Страница 52 из 67
Владимир нетерпеливо вскочил со стула, на котором сидел. Я с удивлением посмотрел на него снизу вверх.
– Николай Афанасьевич, я хочу, чтобы вы взглянули на мою амуницию, – сказал он просительно. – У вас ведь опыта куда как больше, чем у меня. Не откажетесь?

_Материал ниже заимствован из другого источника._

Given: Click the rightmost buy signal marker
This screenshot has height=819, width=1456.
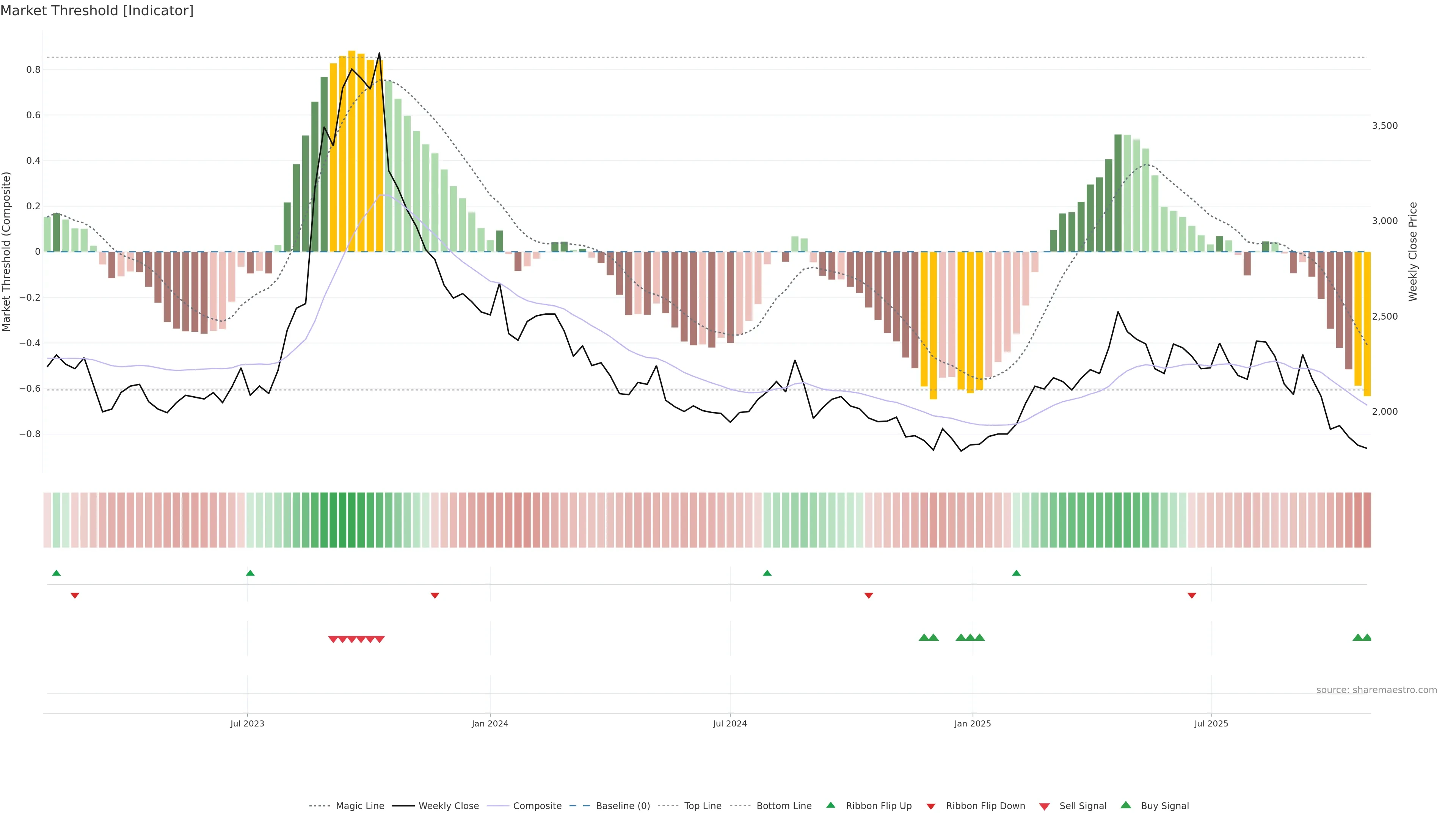Looking at the screenshot, I should coord(1367,637).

Да вы сидите! – воскликнул он, заметив, что я приподнимаюсь в кресле. – Я ведь ружье принес, сейчас покажу! – Он стремительно вышел и тотчас вернулся с завидным ружьем – тульской двуствольной бескурковкой 12-го калибра.
– Позвольте-ка взглянуть. – Я приготовился высказать свое резонное мнение и вдруг подумал: до чего же нелепо буду сейчас выглядеть в шлафроке и белом ночном колпаке с оружием в руках.
Ни дать ни взять – Тартарен из Тараскона!
Владимир протянул мне ружье и спросил:
– Что скажете? Подойдет ли на медведя?
Двустволка центрального боя выглядела новенькой, даже стволы не вполне были обтерты от ружейного масла. Хотя клеймо об испытании стволов на разрыв поставлено было в 1886 году. Интересно, откуда у Владимира Ульянова эта ни разу еще не использованная тулка? Вряд ли поднадзорный студент поедет на место высылки, торжественно закинув за спину охотничье ружье. А в Кокушкине купить такое просто негде.
– Отчего же не подойти. – Я осмотрел казенную часть, бойки, заглянул в стволы. – Вполне подойдет. Отличное оружие. Патроны уже снарядили? Чем заряжать будете? Картечью, пулями?
– А вот патроны я хочу попросить у господина Петракова, – ответил Володя весело. – И по этой причине мы съездим к нему в гости. Он ведь не откажет, как думаете?
Услышав это, я наконец-то перестал удивляться тому азарту и предвкушению медвежьей охоты, который в одночасье охватил моего молодого знакомца. Словно пелена спала с моих глаз – я вдруг понял, что были у Владимира какие-то свои, особые виды на завтрашнее приключение. А поняв сие, решил, что негоже упускать последний, как мне представлялось, акт нашей драмы.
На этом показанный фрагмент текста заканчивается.